─── Data for processing
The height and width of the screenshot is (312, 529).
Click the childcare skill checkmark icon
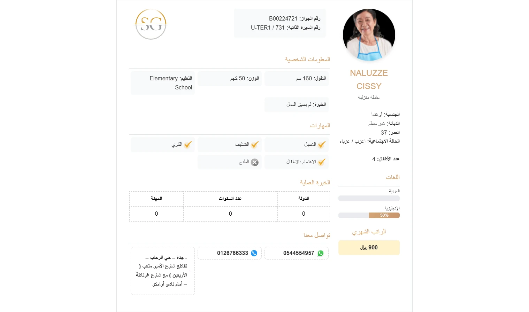tap(322, 162)
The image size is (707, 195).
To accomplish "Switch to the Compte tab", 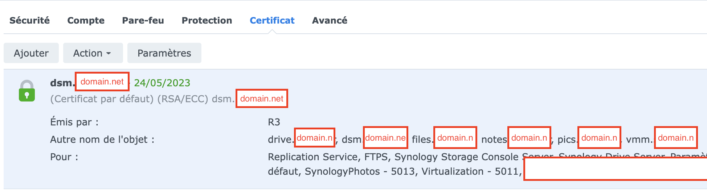I will click(86, 21).
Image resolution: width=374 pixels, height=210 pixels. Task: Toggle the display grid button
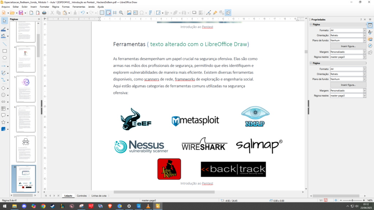pyautogui.click(x=102, y=13)
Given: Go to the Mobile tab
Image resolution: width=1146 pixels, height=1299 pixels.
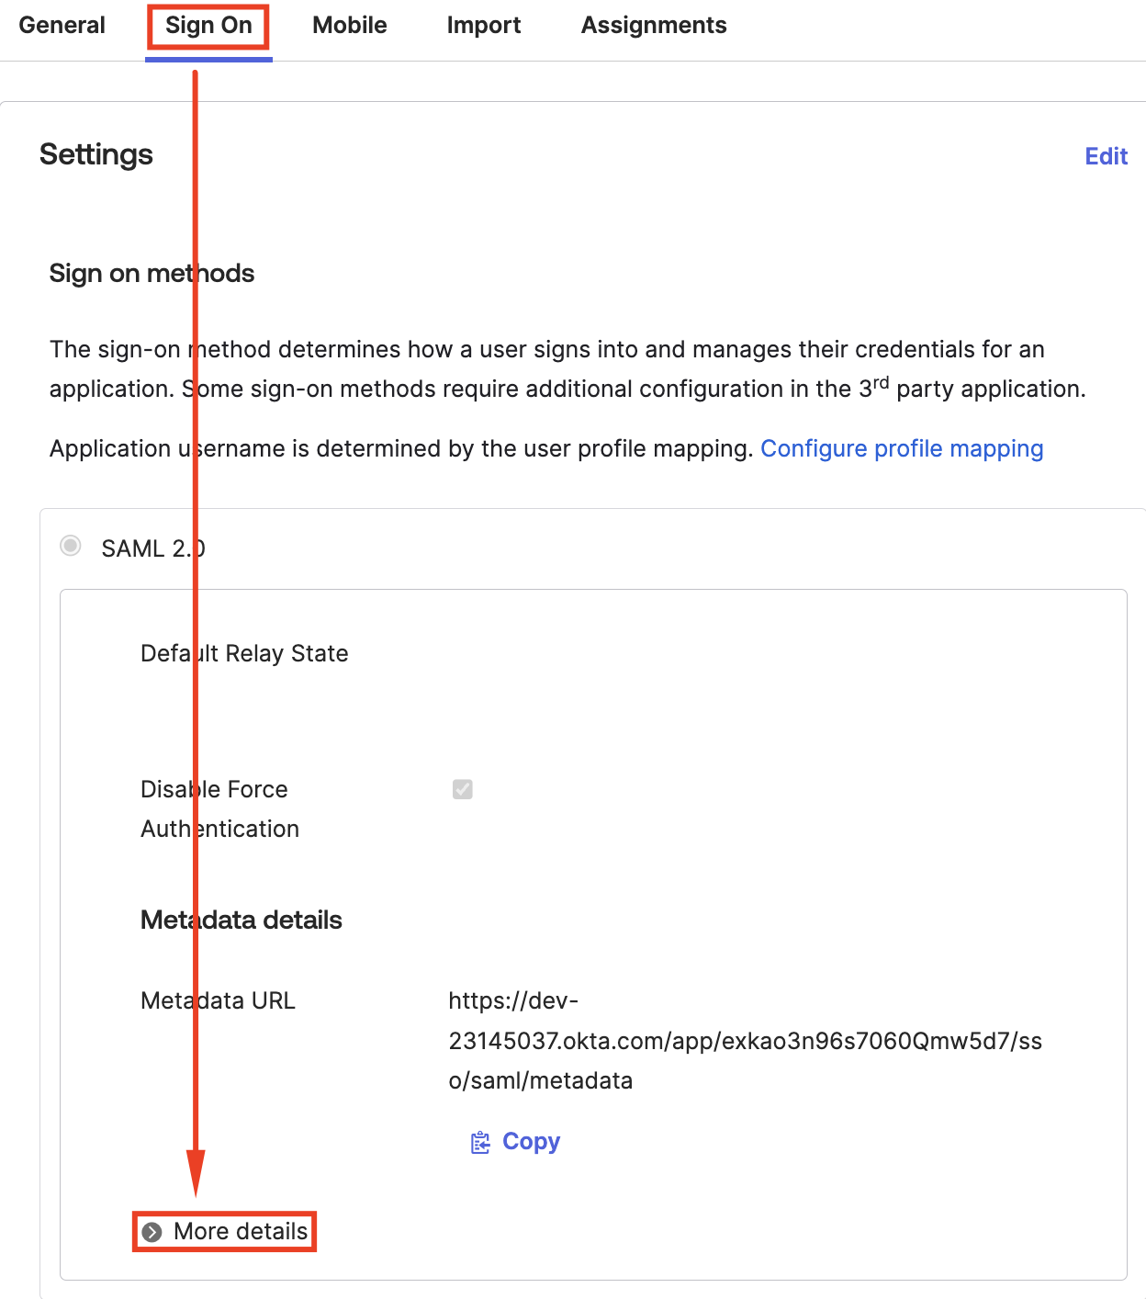Looking at the screenshot, I should pos(349,26).
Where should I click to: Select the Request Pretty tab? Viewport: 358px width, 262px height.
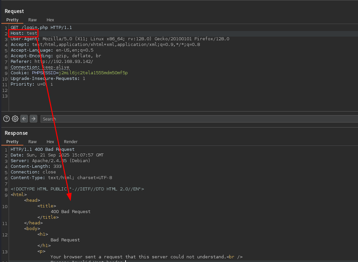click(x=12, y=20)
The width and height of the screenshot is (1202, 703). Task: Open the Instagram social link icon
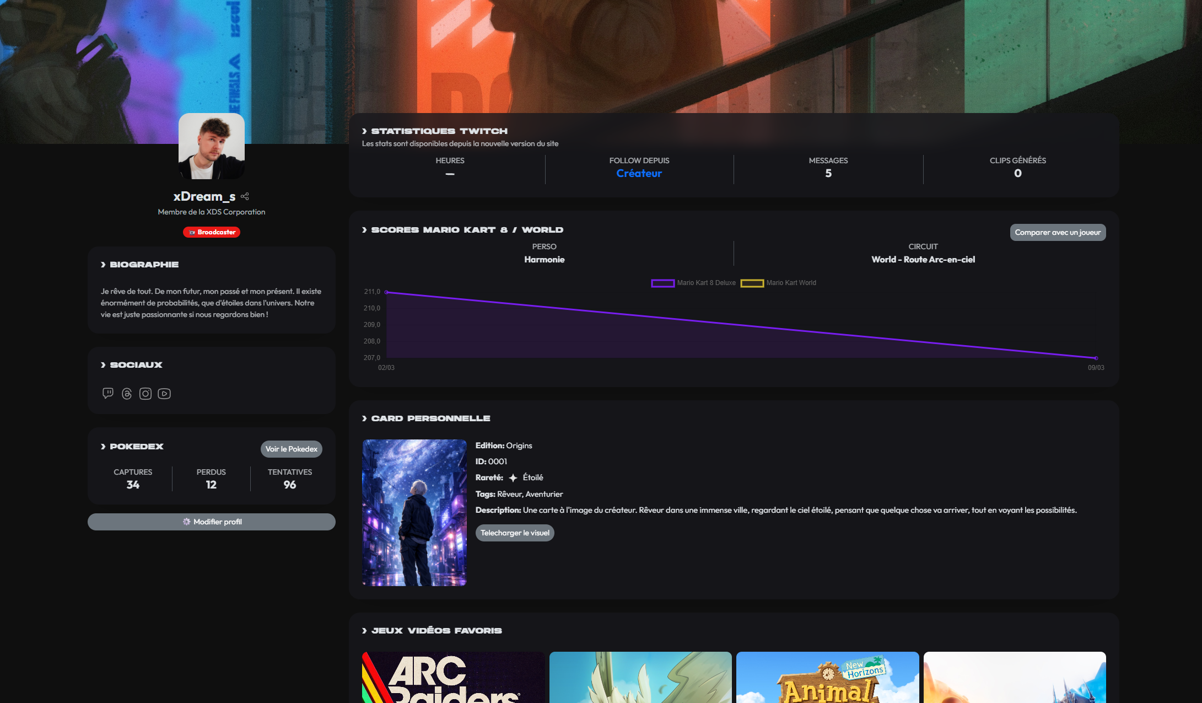145,393
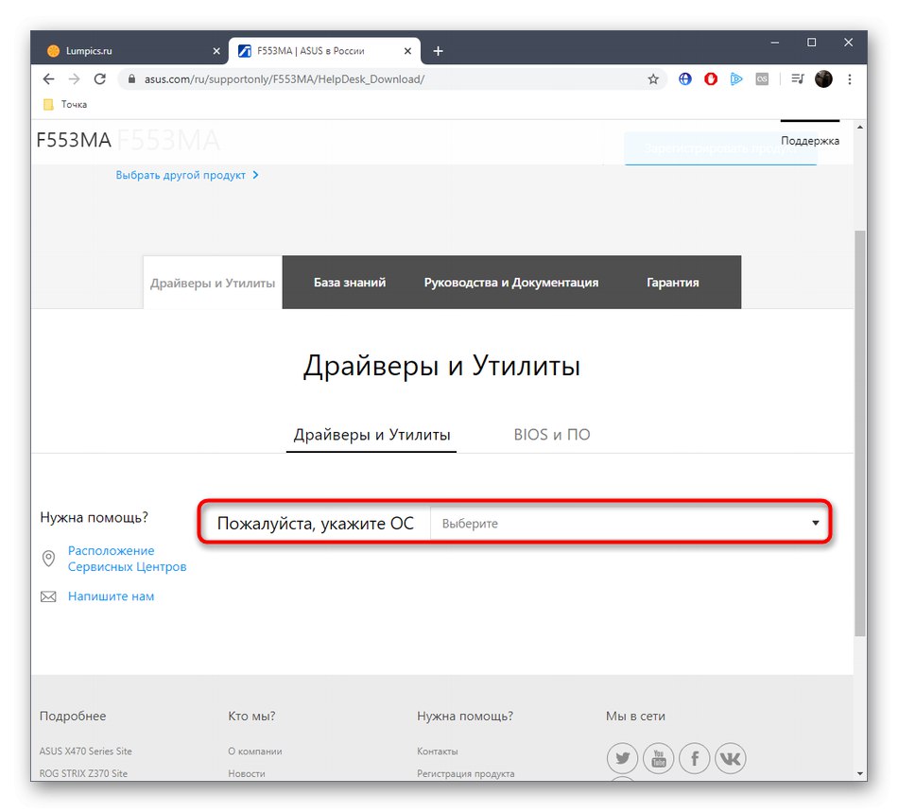
Task: Click the envelope icon beside Напишите нам
Action: click(x=48, y=596)
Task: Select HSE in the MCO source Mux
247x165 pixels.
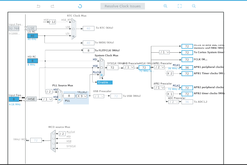Action: tap(54, 143)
──────
### Required task
Copy out the lines of the material above word for word, from the line containing "Given: Go to the Mobile tab" through the end of the material, including both ends. Leave the pictures out of your copy.

### Completed exercise
Given: Go to the Mobile tab
Image resolution: width=1146 pixels, height=1299 pixels.
Looking at the screenshot, I should pos(349,26).
Where should I click to: Select the Request Pretty tab? Viewport: 358px width, 262px height.
click(x=12, y=20)
The width and height of the screenshot is (1202, 703). Task: Open the Instagram social link icon
145,393
Task: Click the envelope icon beside Напишите нам
Action: click(x=48, y=596)
Task: Select HSE in the MCO source Mux
247x165 pixels.
Action: tap(54, 143)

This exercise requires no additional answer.